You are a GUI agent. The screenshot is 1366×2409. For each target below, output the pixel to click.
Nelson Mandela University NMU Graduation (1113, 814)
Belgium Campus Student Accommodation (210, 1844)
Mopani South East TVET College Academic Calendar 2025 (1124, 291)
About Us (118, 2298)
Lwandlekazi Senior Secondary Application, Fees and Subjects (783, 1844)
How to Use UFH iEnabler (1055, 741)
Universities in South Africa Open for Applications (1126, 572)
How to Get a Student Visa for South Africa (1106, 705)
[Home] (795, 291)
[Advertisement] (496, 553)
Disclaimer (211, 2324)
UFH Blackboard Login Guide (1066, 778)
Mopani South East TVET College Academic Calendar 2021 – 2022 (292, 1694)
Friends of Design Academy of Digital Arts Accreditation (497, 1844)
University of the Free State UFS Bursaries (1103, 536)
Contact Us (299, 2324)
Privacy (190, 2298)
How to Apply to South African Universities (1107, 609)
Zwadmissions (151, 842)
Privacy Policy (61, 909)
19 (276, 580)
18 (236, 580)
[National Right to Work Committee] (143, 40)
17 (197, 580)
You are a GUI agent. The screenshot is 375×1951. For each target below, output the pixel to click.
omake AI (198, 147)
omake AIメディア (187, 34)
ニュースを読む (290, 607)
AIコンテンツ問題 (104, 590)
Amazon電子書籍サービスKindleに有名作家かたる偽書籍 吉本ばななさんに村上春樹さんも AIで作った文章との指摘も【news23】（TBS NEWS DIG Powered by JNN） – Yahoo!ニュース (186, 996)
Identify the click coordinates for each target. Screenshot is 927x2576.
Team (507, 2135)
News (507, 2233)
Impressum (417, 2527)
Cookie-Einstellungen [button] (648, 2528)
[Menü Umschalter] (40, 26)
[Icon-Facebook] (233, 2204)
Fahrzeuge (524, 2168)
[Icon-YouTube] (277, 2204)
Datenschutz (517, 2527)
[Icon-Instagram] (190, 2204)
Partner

------------------------------------------------

**What to do:** Could you write out, exactly as they stand, only the lines above that begin at the line with "Identify the click" and stop after the line with "Fahrzeuge (524, 2168)"?

**Task response:**
Identify the click coordinates for each target. Screenshot is 927x2576.
Team (507, 2135)
News (507, 2233)
Impressum (417, 2527)
Cookie-Einstellungen [button] (648, 2528)
[Menü Umschalter] (40, 26)
[Icon-Facebook] (233, 2204)
Fahrzeuge (524, 2168)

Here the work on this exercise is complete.